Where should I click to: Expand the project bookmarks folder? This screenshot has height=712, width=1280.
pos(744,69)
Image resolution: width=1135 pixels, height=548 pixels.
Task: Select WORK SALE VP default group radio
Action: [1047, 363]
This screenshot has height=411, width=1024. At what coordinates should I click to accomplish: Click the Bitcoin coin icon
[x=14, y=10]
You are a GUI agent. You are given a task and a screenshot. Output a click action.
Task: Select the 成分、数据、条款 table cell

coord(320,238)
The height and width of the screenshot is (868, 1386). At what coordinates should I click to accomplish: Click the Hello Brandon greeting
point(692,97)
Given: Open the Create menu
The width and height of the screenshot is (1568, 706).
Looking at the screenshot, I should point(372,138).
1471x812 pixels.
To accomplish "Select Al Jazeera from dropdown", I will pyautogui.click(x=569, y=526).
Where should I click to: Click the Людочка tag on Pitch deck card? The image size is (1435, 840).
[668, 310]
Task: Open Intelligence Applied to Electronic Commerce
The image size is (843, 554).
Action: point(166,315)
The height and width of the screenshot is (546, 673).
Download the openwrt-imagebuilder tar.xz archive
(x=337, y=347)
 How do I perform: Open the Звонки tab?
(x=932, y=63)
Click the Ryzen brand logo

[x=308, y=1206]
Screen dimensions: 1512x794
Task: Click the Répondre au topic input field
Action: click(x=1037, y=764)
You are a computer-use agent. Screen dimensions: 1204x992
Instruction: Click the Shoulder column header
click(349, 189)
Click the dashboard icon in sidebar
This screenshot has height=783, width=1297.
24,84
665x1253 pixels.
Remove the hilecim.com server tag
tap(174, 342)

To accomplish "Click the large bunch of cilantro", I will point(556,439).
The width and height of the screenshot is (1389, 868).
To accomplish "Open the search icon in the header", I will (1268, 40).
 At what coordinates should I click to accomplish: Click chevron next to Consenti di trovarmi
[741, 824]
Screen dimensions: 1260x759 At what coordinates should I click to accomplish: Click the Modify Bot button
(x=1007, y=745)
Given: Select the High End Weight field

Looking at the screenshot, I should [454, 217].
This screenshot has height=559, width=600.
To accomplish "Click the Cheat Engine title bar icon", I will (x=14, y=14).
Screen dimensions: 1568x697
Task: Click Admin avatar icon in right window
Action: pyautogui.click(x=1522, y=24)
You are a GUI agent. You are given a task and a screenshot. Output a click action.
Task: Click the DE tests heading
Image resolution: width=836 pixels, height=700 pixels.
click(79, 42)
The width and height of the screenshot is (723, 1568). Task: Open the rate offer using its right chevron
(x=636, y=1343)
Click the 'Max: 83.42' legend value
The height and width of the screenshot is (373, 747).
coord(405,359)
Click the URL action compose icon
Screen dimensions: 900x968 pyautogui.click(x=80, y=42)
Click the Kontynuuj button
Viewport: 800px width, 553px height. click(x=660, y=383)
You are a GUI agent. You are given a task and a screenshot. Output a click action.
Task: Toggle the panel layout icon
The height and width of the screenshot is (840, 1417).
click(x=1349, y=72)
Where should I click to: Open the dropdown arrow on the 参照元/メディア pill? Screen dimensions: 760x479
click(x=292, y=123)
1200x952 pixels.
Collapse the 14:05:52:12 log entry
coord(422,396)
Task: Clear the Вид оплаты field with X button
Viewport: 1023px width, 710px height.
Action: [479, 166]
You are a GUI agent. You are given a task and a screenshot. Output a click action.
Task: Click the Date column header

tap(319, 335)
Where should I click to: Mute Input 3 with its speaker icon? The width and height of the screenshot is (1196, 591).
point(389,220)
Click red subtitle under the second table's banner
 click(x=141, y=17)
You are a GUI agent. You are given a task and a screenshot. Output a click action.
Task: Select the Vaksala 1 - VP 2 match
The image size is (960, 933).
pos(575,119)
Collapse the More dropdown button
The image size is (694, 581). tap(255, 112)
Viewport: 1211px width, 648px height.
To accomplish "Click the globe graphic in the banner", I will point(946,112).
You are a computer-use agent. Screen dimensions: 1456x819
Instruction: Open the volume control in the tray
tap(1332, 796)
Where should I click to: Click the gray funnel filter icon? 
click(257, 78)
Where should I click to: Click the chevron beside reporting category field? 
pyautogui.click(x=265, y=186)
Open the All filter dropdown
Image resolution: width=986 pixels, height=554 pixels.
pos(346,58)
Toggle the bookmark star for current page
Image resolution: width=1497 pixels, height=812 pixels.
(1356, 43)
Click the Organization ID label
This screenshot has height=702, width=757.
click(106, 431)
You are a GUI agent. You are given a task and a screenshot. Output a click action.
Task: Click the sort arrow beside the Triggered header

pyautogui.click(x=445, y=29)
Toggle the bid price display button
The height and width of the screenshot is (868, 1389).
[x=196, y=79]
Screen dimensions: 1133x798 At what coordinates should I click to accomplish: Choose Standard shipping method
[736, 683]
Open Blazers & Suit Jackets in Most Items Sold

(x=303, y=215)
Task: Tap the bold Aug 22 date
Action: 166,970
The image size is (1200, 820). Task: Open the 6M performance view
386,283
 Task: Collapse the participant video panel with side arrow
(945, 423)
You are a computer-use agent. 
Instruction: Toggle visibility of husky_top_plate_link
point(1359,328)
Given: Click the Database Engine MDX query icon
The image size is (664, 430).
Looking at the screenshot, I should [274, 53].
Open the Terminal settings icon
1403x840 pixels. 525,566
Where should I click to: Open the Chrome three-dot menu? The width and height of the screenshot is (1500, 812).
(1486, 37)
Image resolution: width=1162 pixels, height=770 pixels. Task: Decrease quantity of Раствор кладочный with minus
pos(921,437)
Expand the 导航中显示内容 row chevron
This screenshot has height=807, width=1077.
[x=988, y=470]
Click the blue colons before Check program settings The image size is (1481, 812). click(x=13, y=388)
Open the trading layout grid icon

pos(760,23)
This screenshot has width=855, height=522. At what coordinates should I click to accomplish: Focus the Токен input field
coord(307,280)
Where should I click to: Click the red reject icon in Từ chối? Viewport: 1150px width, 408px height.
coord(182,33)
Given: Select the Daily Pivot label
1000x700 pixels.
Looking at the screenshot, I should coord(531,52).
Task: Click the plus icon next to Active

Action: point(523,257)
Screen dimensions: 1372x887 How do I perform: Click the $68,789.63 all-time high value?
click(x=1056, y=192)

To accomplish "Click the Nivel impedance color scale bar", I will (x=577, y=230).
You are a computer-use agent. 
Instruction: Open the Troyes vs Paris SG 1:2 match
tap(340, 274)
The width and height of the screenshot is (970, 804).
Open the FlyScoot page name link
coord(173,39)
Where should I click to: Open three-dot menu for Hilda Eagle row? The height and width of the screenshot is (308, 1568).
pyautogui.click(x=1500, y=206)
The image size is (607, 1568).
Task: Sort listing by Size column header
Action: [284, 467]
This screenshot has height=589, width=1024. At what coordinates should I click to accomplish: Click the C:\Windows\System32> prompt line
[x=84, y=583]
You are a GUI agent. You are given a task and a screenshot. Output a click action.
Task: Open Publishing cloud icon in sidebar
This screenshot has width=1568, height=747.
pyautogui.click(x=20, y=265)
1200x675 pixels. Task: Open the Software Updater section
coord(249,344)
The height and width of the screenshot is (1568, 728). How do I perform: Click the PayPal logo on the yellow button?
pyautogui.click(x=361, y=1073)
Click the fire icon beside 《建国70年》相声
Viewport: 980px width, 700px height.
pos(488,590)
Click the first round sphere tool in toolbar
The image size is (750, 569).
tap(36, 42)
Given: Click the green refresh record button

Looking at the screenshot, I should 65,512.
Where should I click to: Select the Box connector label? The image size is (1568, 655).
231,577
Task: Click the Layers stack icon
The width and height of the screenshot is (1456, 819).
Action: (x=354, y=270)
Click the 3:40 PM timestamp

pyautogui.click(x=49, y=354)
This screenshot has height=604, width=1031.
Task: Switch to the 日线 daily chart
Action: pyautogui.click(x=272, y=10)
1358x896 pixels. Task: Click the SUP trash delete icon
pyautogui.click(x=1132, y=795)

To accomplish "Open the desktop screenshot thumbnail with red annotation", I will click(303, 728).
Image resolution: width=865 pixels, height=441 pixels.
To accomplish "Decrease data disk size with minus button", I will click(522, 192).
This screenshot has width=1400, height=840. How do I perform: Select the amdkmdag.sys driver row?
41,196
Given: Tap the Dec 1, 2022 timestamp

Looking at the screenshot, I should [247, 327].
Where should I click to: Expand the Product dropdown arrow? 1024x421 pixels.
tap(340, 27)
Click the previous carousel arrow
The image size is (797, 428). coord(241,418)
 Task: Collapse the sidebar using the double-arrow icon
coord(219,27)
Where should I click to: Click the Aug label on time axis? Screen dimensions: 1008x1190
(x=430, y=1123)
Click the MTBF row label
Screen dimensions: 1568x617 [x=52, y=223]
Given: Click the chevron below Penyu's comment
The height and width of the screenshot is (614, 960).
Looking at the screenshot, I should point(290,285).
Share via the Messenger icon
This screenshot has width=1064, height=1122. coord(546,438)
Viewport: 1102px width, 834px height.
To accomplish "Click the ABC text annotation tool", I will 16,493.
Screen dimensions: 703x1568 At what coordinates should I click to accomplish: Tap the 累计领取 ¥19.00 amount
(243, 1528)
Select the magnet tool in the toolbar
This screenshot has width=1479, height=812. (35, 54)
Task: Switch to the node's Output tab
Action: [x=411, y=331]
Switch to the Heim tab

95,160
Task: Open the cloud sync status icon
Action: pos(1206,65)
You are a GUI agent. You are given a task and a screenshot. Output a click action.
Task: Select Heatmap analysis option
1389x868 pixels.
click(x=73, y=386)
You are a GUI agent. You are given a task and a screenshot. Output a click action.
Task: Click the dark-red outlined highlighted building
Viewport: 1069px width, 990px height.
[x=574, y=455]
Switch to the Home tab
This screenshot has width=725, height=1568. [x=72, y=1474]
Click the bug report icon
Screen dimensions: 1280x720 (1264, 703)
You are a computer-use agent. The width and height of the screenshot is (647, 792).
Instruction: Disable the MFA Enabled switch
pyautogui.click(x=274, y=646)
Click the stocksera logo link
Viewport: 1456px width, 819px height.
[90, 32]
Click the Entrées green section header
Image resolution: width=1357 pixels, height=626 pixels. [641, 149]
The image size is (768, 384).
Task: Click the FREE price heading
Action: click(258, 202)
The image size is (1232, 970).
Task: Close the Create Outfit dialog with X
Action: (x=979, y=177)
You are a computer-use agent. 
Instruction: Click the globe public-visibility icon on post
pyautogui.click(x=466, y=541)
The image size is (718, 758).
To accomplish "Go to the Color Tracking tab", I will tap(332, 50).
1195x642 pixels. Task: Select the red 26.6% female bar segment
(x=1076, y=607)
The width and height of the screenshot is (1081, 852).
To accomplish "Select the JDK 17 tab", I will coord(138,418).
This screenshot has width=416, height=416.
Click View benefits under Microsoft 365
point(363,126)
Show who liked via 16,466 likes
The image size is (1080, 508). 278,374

#####

Lay out the stretch from the line containing "Task: Click the plus icon next to Active" through the line containing "will (x=577, y=230)." as a Markdown table with the columns Row and Line. Skip blank lines.

## SOLUTION TO THIS TASK
| Row | Line |
|---|---|
| 1 | Task: Click the plus icon next to Active |
| 2 | Action: point(523,257) |
| 3 | Screen dimensions: 1372x887 How do I perform: Click the $68,789.63 all-time high value? |
| 4 | click(x=1056, y=192) |
| 5 | To accomplish "Click the Nivel impedance color scale bar", I will (x=577, y=230). |